It may be desirable to provide passive beam forming networks for complex beam forming using antenna arrays such as those shown and described in the above referenced patent applications entitled “Co-Located Antenna Array for Passive Beam Forming.” For example, for different environments it may be desirable to provide different radiation patterns to effectively optimize performance of a communication system.
A passive beam forming network effects a radiation pattern using an antenna array having a particular geometry, wherein the antenna array comprises individual arrays or individual antennas which are slaved together. Accordingly, a beam forming network may be designed which, when utilized with an antenna array having a particular geometry, results in a desired radiation pattern. In operation, a passive beam forming network distributes signal energy to/from the individual elements in an antenna array.

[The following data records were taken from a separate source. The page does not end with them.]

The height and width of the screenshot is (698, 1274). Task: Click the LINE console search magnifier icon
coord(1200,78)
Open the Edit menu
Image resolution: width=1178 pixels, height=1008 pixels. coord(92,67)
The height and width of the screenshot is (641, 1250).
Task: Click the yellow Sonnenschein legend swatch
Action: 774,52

For example, a passive beam forming network distributes the energy to each of the elements in the array such that each element is driven with a certain amplitude and phase in relation to other ones of the elements in the array. Such amplitudes and phases comprise what are often referred to as “weights”, wherein a set of weights (amplitude and phase values) may be associated with a given radiation pattern. An individual weight is associated with an individual antenna element or element array, e.g., an antenna element column, in the antenna array. A particular set of weights to provide a desired radiation pattern is dependent on the specific antenna structure utilized. Accordingly, once a desired radiation pattern is known, that uniquely determines a set of weights that may be utilized in providing the radiation pattern using a particular antenna configuration.

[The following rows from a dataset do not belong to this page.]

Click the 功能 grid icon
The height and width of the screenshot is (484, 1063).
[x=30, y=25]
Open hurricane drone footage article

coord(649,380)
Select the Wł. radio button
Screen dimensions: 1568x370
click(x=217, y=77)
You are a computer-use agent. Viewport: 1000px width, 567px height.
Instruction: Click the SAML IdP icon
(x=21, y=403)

In the past, designing complex beam forming networks has required the talents of a skilled radio frequency (RF) engineer and, typically, many hours of design time. For example, implementing a particular desired radiation pattern typically would require an RF engineer to design a beam forming network using his background and experience in designing these networks as well as computer aided drafting (CAD) tools and the like to layout the components of a feed network using trial and error and some level of intuition. For example, the RF engineer may first determine how to divide the signal power in the beam forming network to arrive at the desired amplitudes of the weight set. Thereafter, the RF engineer may work to derive a component layout, such as on a printed circuit board (PCB) using, for example, microstrip or stripline technology.
Accordingly, once an RF engineer is given a desired radiation pattern's requirements, i.e., the weights that are to be incorporated into a beam forming network, the engineer might go through a process of deciding the structure and the layout of the beam forming network. This could be a lengthy process, on the order of a few days. If it were desired to generate many beam forming networks, such a process would require many RF engineers and/or considerable lead time. Such an approach, in addition to being an expensive proposition, does not readily facilitate the manufacture of a large number of such passive beam forming networks, such as for providing unique radiation patterns throughout a communication network and/or to provide reconfigured beam forming networks in response to topology and morphology changes in the network.
A need therefore exists in the art for a beam forming network design approach which is less dependent upon the skills of an individual, such as an RF engineer.